Both the RPC Client and RPC Server authentication security settings are in the same location in Group Policy: Computer > Administrative Templates > System > Remote Prodecure Call
To recap:
Client side settings = “Enable RPC Endpoint Mapper Client Authentication”
Server side settings = “Restrict Unauthenticated RPC Clients”
Also note that RPC is a universal protocol within Windows and used for many things like WinRM, WMI, MMC tools, AD Group Policy processing, MS Exchange, etc. So RPC server settings do not only apply to what we traditionally consider servers, but also to workstations (which would act as an RPC server if you connected via MMC to manage it); additionally, what we traditionally consider to be servers can also be RPC clients (i.e. Exchange Server communicating via RPC to Domain Controller for reading/writing to the directory).
The lesson learned is that BE CAREFUL WHAT YOU DEPLOY IN YOUR BUILDS, LEAVE DOCUMENTATION & MOST IMPORTANTLY FULLY TEST ALL YOUR HARDENING SETTINGS. Turning on a machine and making sure that users can still log in and that the applications still work is not sufficient. If you’re hardening a specific aspect of the environment or protocol, then you need to test the impact on that protocol and whatever applications or mgmt tools (i.e. MMC) rely on it!

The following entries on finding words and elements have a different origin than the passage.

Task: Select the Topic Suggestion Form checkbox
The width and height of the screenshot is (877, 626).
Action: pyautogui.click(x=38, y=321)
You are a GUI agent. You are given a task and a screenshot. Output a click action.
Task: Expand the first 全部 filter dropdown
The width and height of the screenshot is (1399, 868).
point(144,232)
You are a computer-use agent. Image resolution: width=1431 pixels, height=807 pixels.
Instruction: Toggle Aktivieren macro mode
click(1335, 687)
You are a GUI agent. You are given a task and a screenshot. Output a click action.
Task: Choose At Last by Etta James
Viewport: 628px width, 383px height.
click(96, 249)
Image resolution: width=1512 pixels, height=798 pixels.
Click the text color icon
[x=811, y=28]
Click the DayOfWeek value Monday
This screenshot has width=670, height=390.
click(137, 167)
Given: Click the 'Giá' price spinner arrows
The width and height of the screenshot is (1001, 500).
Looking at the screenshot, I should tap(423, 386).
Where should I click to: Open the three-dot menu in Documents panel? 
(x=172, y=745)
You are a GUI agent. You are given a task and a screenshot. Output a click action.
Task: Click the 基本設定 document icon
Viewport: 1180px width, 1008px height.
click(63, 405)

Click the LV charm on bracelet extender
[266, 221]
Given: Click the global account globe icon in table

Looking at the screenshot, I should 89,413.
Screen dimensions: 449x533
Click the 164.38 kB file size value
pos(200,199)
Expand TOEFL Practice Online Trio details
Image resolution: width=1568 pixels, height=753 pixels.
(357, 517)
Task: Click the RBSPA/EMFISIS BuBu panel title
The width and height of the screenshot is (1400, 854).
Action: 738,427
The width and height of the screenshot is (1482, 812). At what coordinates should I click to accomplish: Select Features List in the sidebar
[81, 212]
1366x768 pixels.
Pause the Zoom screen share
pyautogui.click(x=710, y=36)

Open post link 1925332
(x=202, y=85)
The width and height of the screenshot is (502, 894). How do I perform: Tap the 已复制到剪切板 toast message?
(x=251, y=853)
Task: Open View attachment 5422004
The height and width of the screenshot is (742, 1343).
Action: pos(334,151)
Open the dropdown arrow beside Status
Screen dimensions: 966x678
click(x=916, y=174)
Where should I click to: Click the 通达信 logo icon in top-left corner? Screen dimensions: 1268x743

[Footnote: Due to the multitude of symptoms involved, my client and I spent wayyyy to long troubleshooting this as we kept getting sidetracked on everything from DNS to NTP — and found many other anomalies along the way that also had to be remediated and brought in line with what the standards should have been along. Be careful to set standards from the get go and ensure all parties are on board for configuring everything from network devices to windows and linux machines — and always be careful with changes to your builds!]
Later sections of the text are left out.